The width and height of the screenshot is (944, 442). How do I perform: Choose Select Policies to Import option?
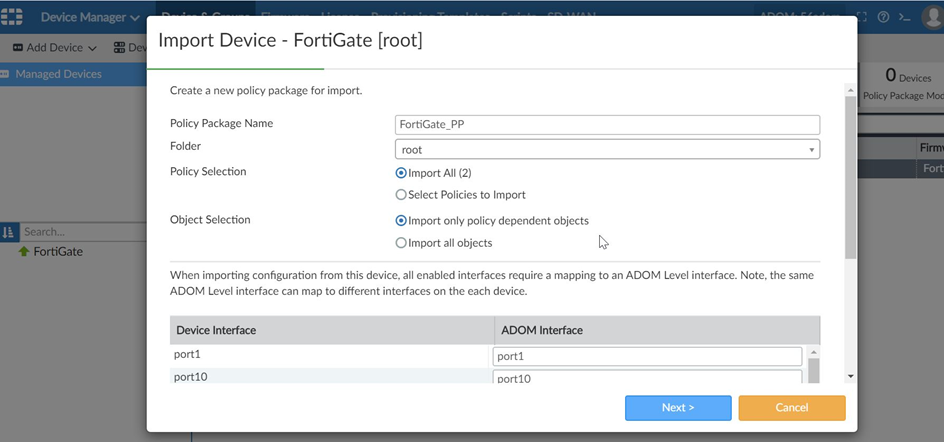401,195
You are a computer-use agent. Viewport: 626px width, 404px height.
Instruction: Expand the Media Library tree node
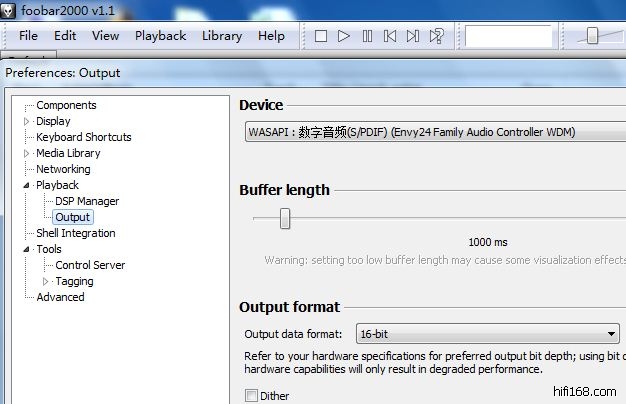[x=28, y=153]
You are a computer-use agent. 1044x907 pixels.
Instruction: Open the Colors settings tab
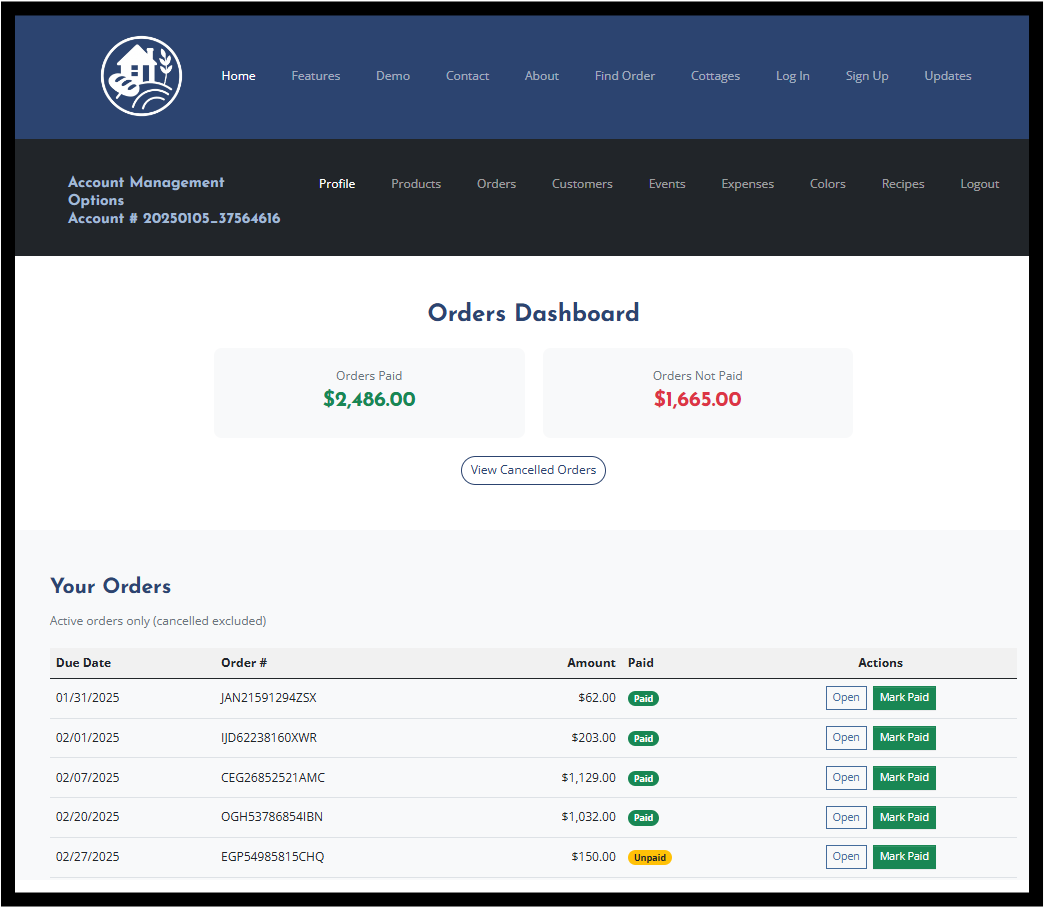coord(827,184)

• [EXERCISE BRIEF]: Search the entries for the word "computer", then gather every line that has it.

• [THE COMPLETED TASK]:
You are a computer-use agent. Viewport: 626px width, 404px height.
You are a computer-use agent. 1044x907 pixels.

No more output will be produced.